ABSTRACT

This final chapter examines the question of why there are upper and lower limits for irreversible entropy increase by living systems. We also discuss here how likely it is that biological evolution maximized produced power or minimized entropy generation. The acquired and released (dissipated) energy from living systems contains the signatures of potentially useful work and power. Life is not a passive dissipation-producing process. It regulates the cycles of dimensional contraction and expansion, transforms input power into dissipation, adapts to higher or lower external forcing, and steers its far-from-equilibrium patterns toward dissipative self-organization. In animal and plant cells, the respiratory control of mitochondrial bioenergetics is a good example of ubiquitous regulations that should not be neglected in attempts to define what is life.

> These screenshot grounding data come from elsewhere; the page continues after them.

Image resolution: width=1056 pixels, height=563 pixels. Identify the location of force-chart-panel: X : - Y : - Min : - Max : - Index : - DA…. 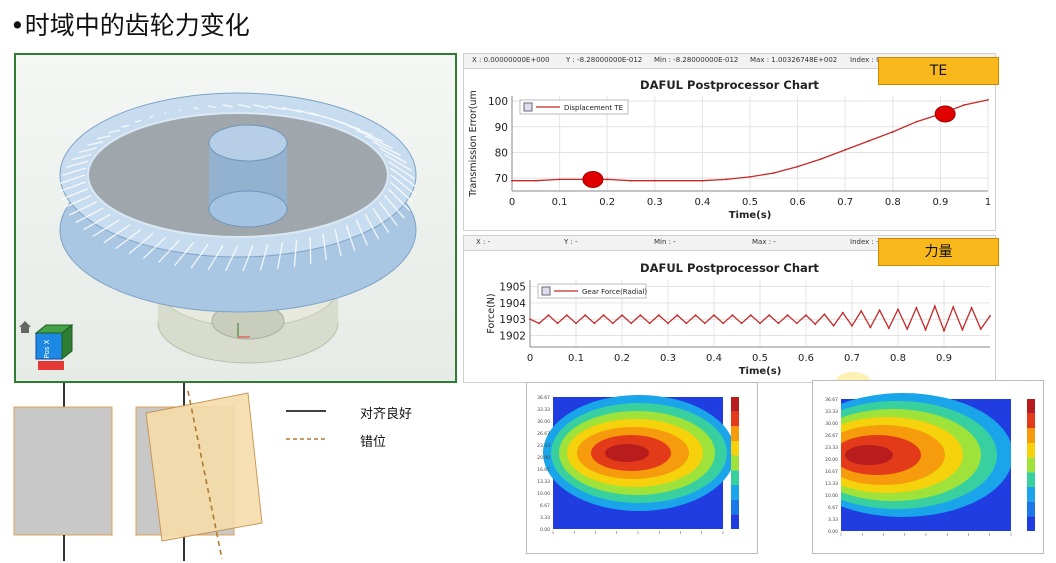
(730, 309).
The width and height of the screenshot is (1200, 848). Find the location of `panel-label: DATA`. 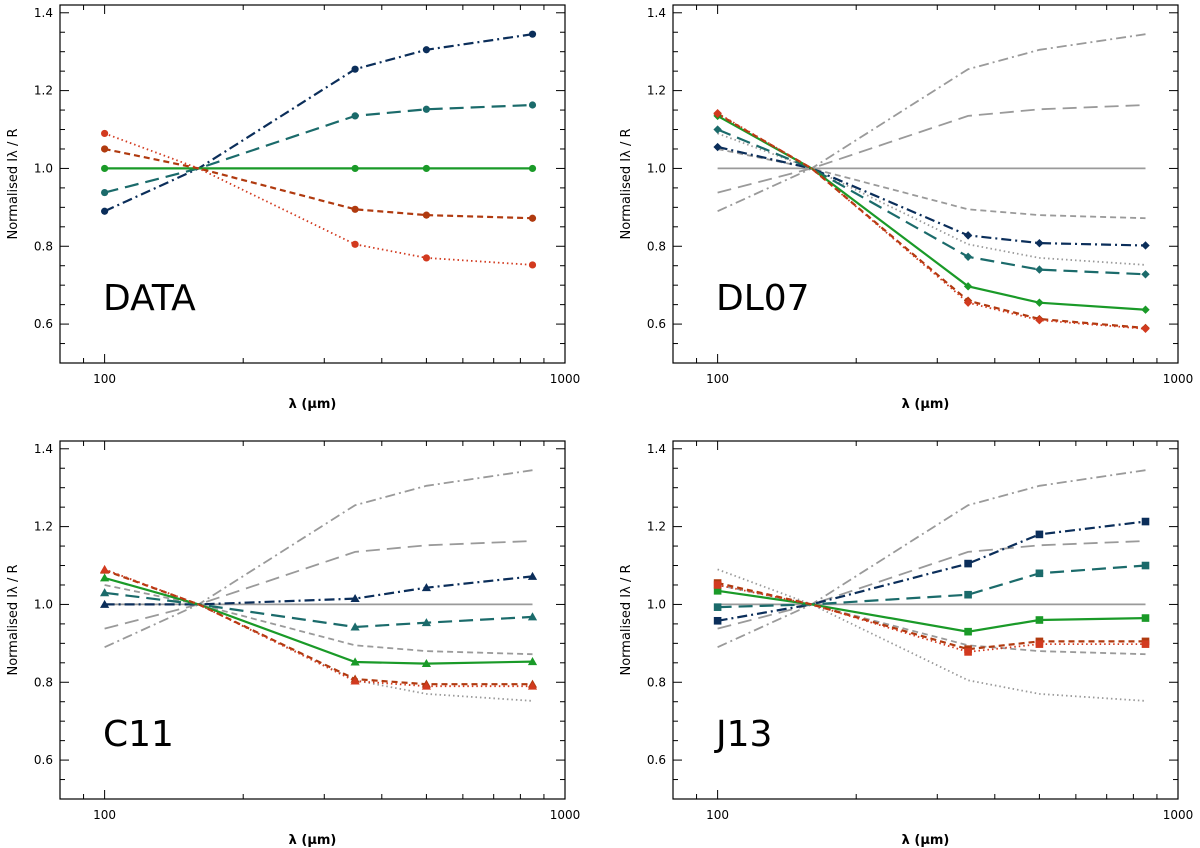

panel-label: DATA is located at coordinates (150, 298).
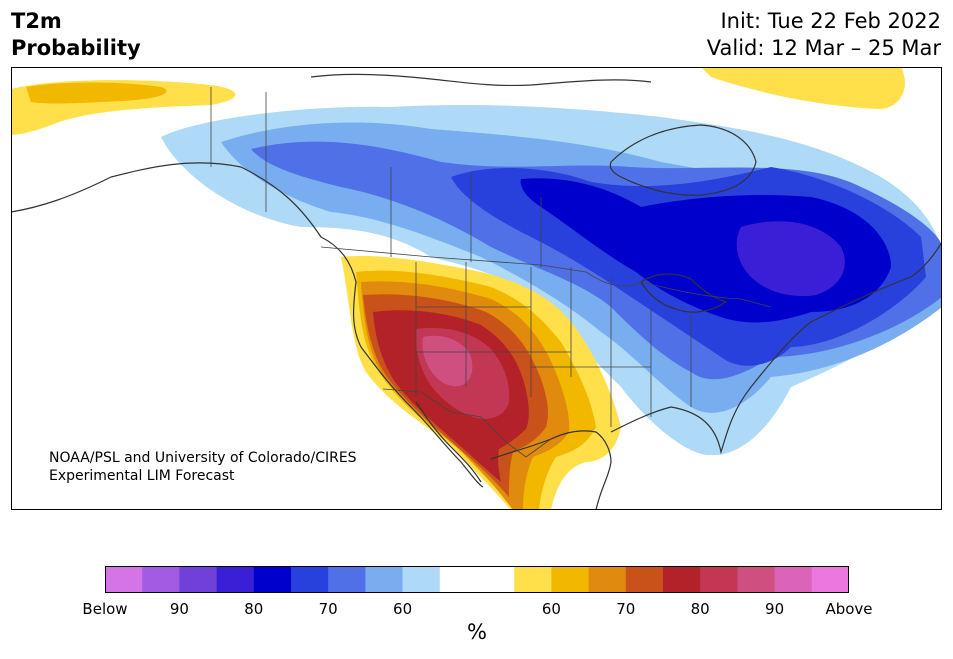 The width and height of the screenshot is (953, 659). Describe the element at coordinates (481, 80) in the screenshot. I see `arctic-islands` at that location.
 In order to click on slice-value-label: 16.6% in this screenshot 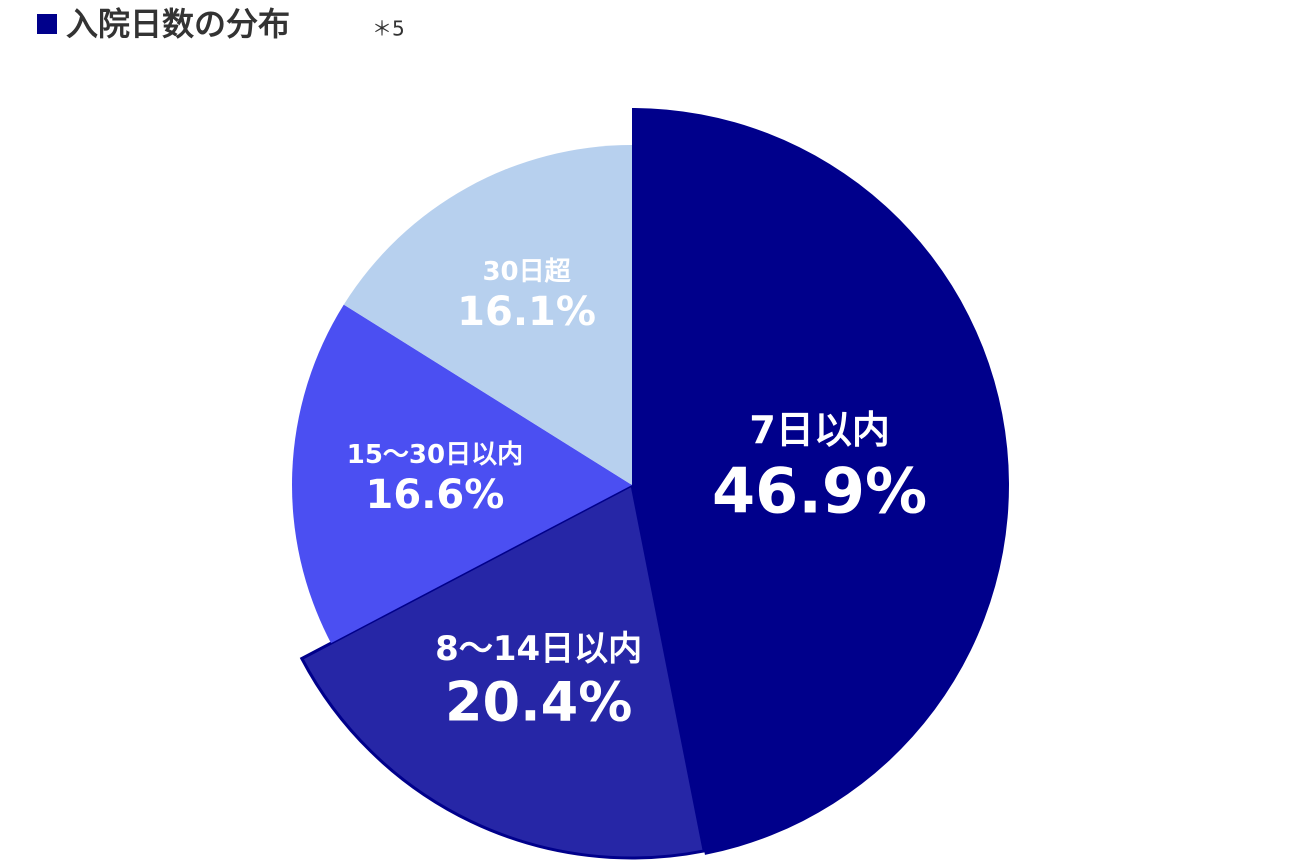, I will do `click(436, 495)`.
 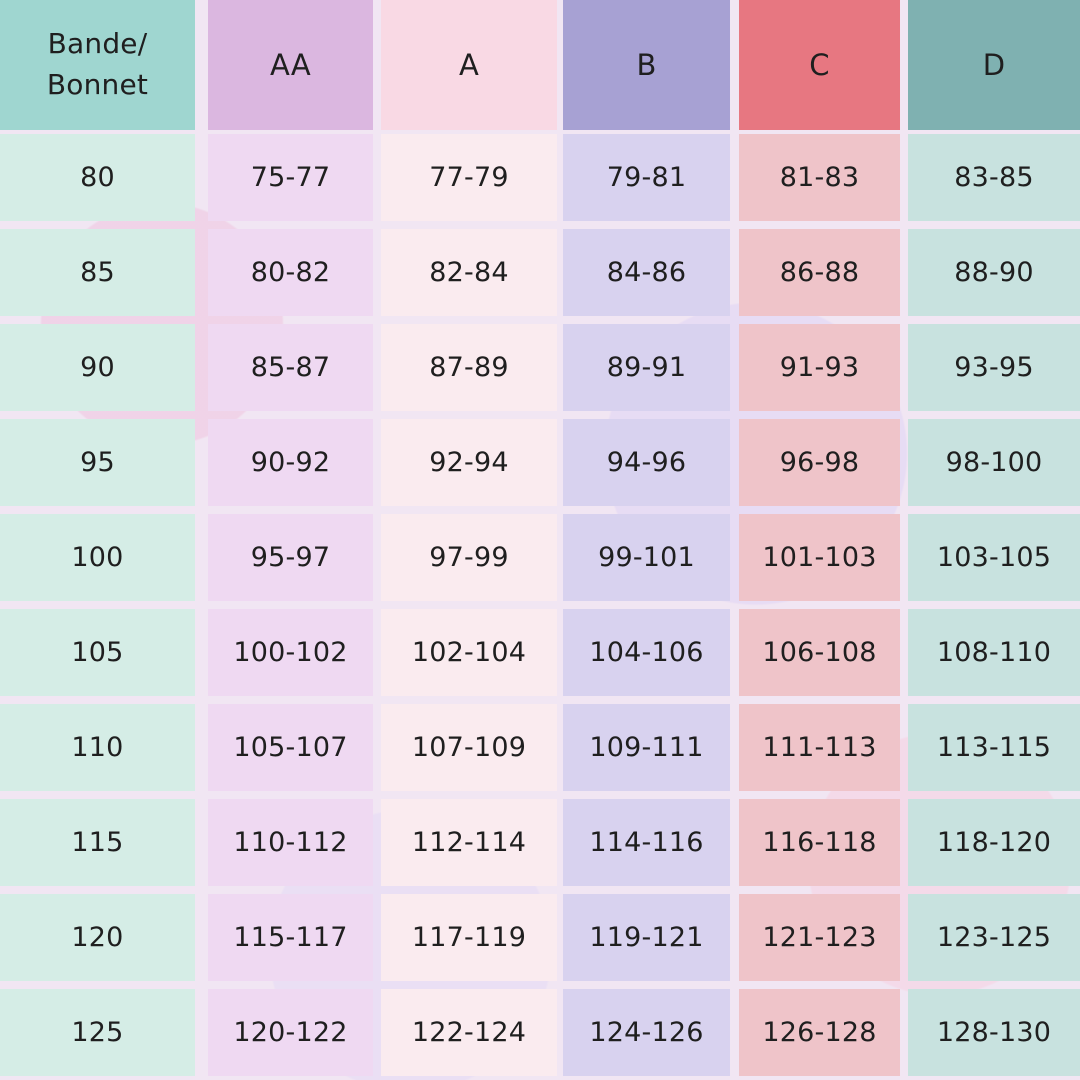 What do you see at coordinates (98, 64) in the screenshot?
I see `header-band-cup-label: Bande/ Bonnet` at bounding box center [98, 64].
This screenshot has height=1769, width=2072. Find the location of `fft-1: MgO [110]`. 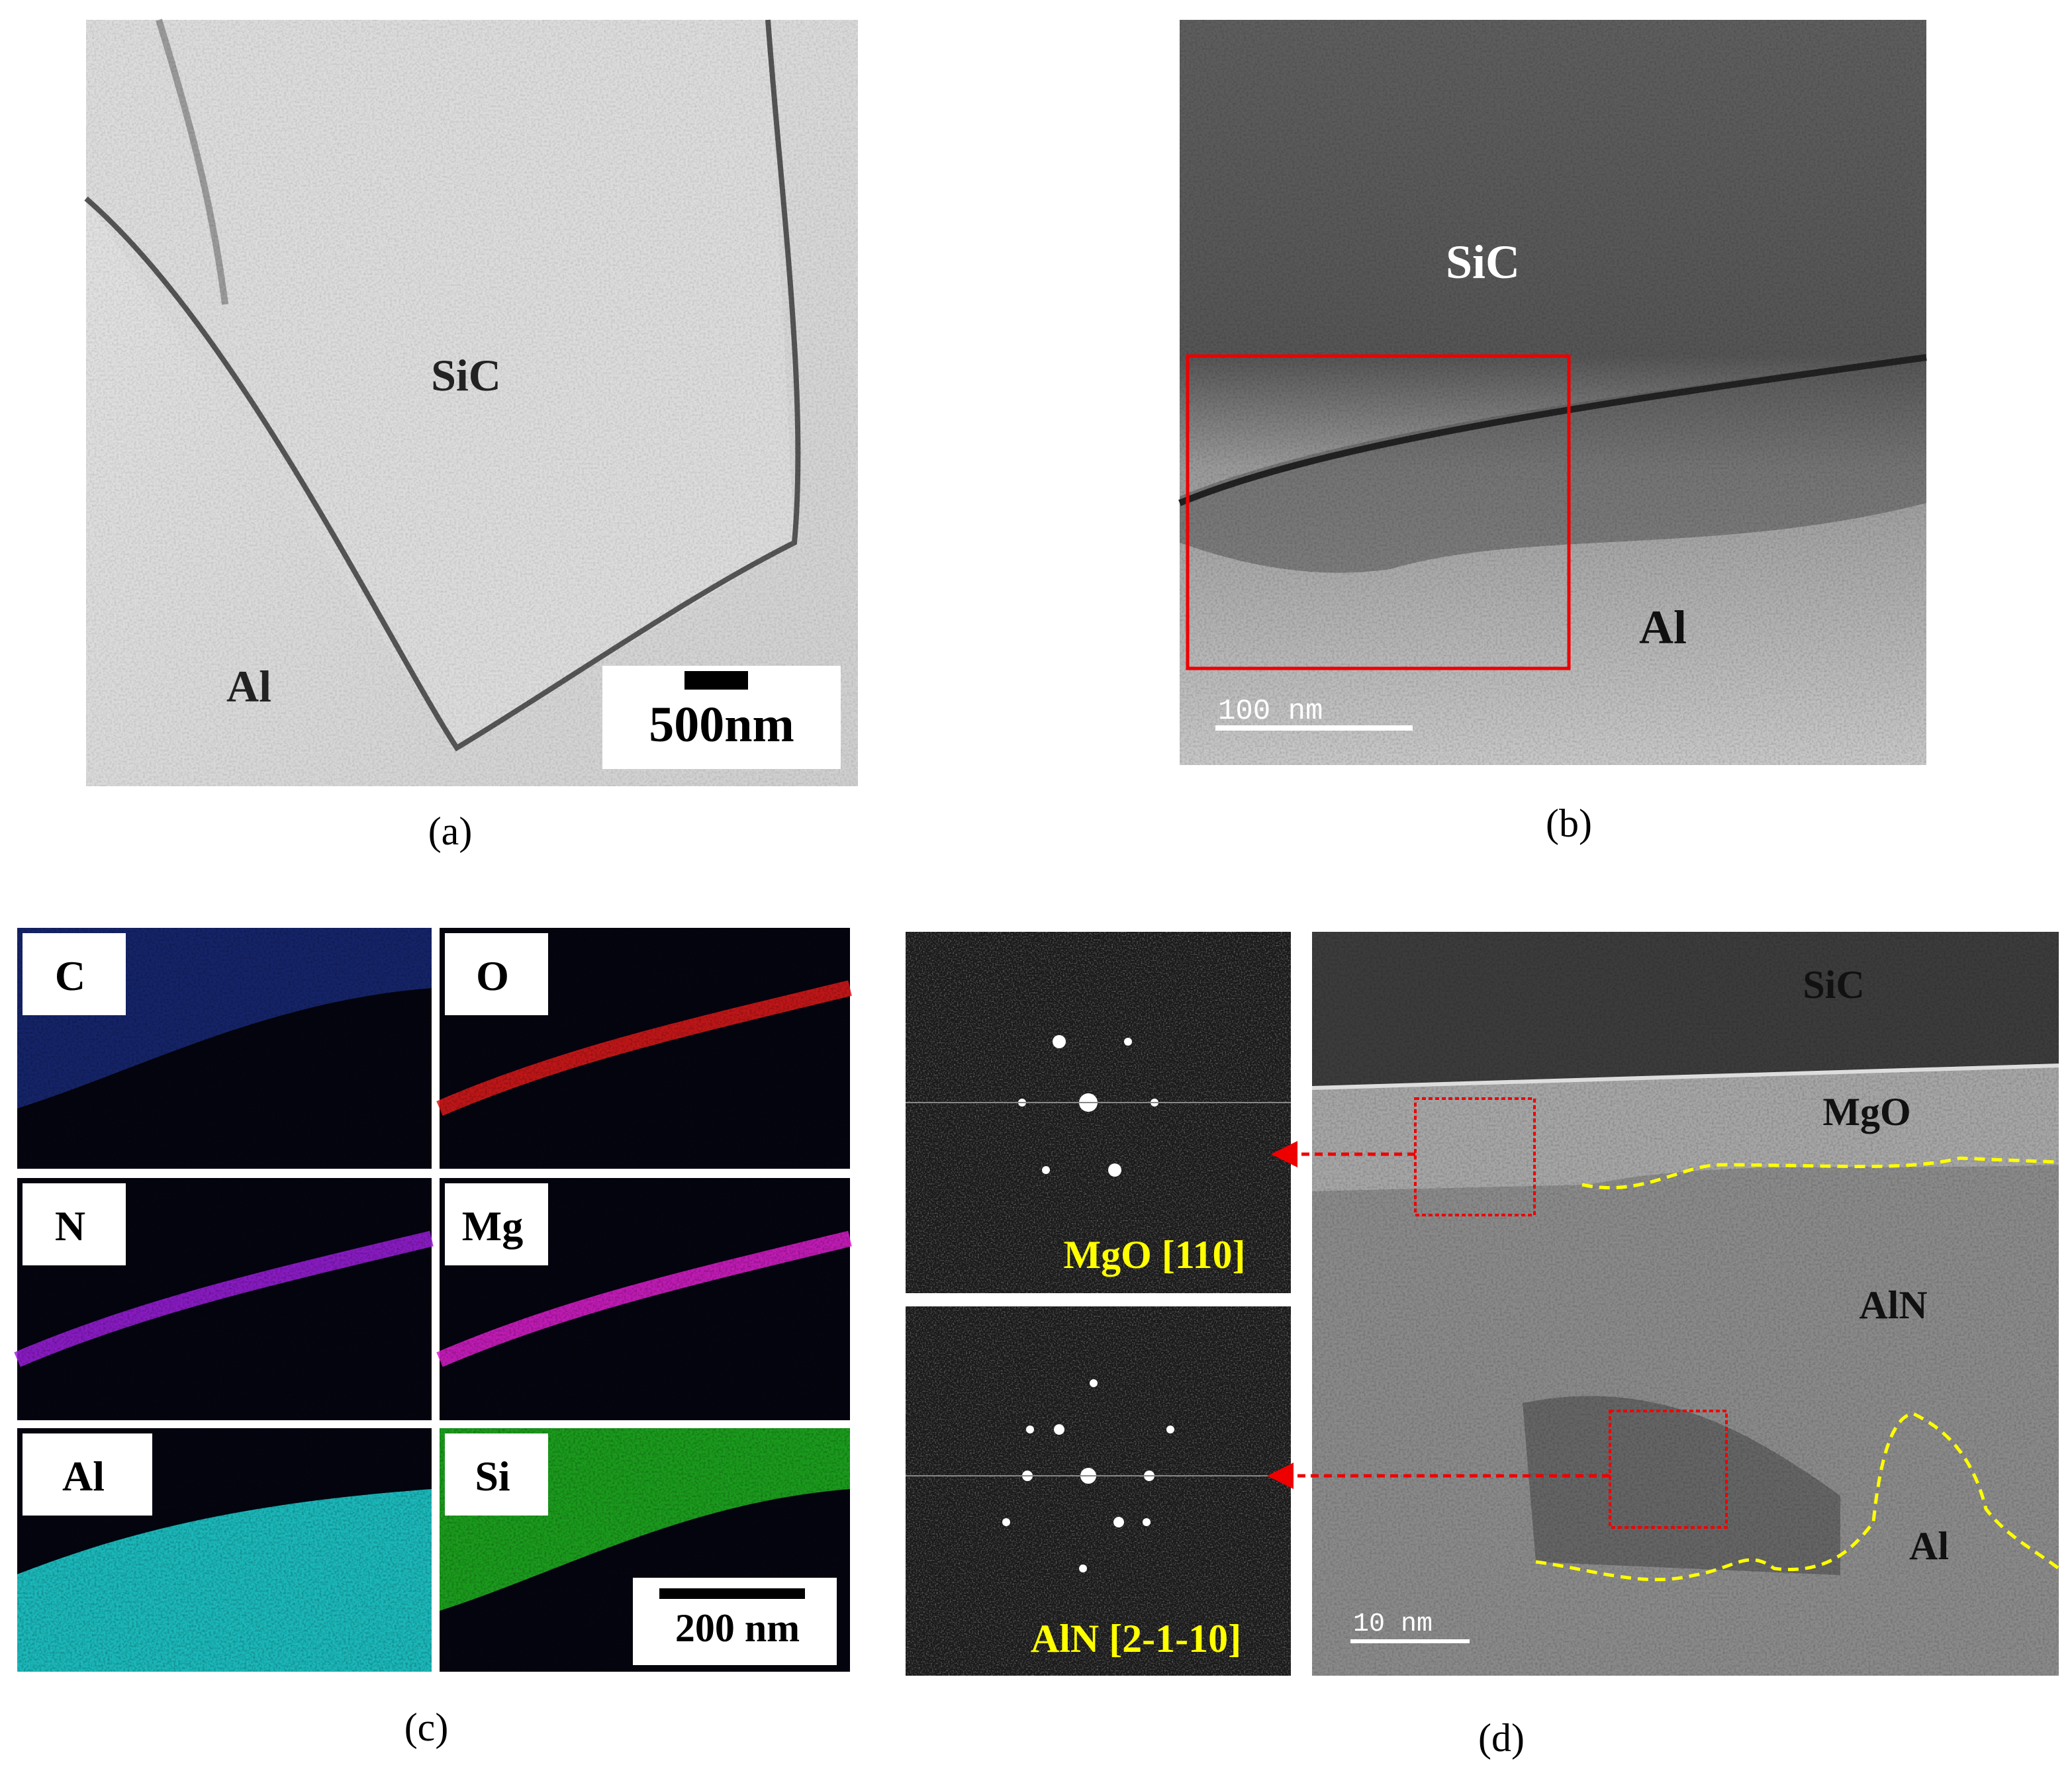

fft-1: MgO [110] is located at coordinates (1098, 1112).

Dominant entropy-producing transitions are coupled to nonequilibrium conformational switches, rate-limiting steps, and signaling processes enabling the intelligent-like behavior of living cells. We conclude that dissecting entropy production of living cells and its macromolecules is not an exercise in futility. The life origin is revisited using the vehicle of the unique biosphere-mineralogy connection, the "birth canal" of biology idea, and recently perceived difference among biological and physical systems – only the former have an in-built ability to predict the future. The physical foundation for prebiotic and biological evolution is likely to be an appropriately modified last action principle. Recent advances in unifying different physics branches point toward ever more general extensions of thermodynamics in the realm of quantum thermodynamics, generalized least action principle, and the entropic principle for selecting the universe where we live. All of them have been connected to the maximum entropy production principle and are relevant in bioenergetics too. We recently observed that the evolution of enzymes with increased catalytic efficiency is coupled to the increased entropy production in the environment. In the language of entropy changes, life accelerates the spread of entropy increase in those parts of the universe where it exists. In that sense, bioenergetics of present-day cells and organisms bridges the life-universe boundary.